[Passage shown]:
□ □ □ □

Too many of us in America are too fat, and fast food is at least partly to blame. French fries, greasy tacos and pizzas, monster burgers ... wolfed down in five minutes, along with giant sodas that pack 300 to 400 calories and no nutritional value. Does it have to be this way?
Absolutely not, says the Slow Food Movement, a small but growing international group whose members believe that slowing down your approach to food from preparation to consumption will not only to reduce stress and increase your joie de vivre, but lower your calorie intake, too.
Slow foodies make mealtimes mini-celebrations of the good things in life: Family and friends. Fresh bread. Seasonal vegetables, grown by family farmers who do it organically, without chemical additives, in between raising perfect children and training for the marathon.
Slow foodies don't set up snack trays and eat in front of the TV. They pay attention and experience pleasure in the meals they prepare and eat. This kind of mindful eating is one of the great secrets to lowering your consumption. Smaller portions become more satisfying, over time, and as a result, your body loses (releases) some of its stored up fat.
Bottom line? Your weight drops and it's all pretty effortless. With effort, meaning if you begin to step up your physical activity walking, dancing, washing your car you can lose weight even faster. But is faster really what you want? Slower may be the way to go.
The Slow Food Movement may be just the thing to support and encourage your willingness to shift gears, slow down, get some control over your eating. To chew it over some more, check out their Web site: www.slowfood.com; or call (877) 756-9366 for more information.
What is sarcopenia?
I'm beginning to hear more about this all the time, and it's not a healthy development. The doctors are calling it sarcopenia (sar-co-pea-knee-uh), and defining it, in a recent Mayo Clinic Health Letter, as "the loss of muscle mass that comes with normal aging."
It happens like this: "Doc, I just don't have the energy I used to have. I can barely lift up a bag of groceries and carrying it from the car is exhausting." "What a shame," Dr. Toomany Likethis tells his patient. "You've got sarcopenia!"
Say what? If you're lucky, your doctor might try to explain that sarcopenia is what happens to your body as it ages. Its composition changes. Starting at about age 30, you lose about 1 percent of your muscle mass each year. By 55, you'll have lost about 25 percent. Even sadder is that as your lean muscle decreases, your body fat increases. Woe is you! But that's OK, most doctors will say. This loss of muscle mass is a result of normal aging. "It's called sarcopenia."
And that's called pathetic. You don't have to accept a doctor's opinion of what constitutes "normal" aging. It's not normal! It's the result of ignorance and sloth. The fact is, you can do something to prevent sarcopenia, to keep your muscle strength from going and the fat from coming. It's called exercise.
Step up your physical activity. Lift weights, go for a swim, start dancing, do whatever feels like fun. Do it slowly at first, but keep on doing it. No matter your age, you can build muscle. Very old and enfeebled nursing home residents, for instance, given the opportunity to train with light resistance and their own body weight, have gotten stronger. So can you.

□ □ □ □

[Dataset section]:
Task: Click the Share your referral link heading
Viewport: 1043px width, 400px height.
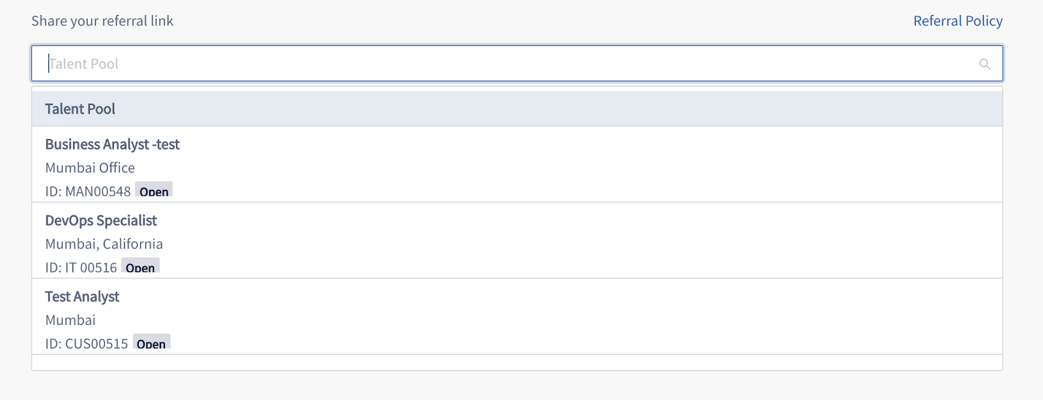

□ □ □ □

[Requirement]: Put this sentence from the health column into Spanish: "Slow foodies don't set up snack trays and eat in front of the TV." The listing has nothing to do with the health column.

[Written solution]: Los aficionados a la comida lenta no preparan bandejas de aperitivos ni comen frente al televisor.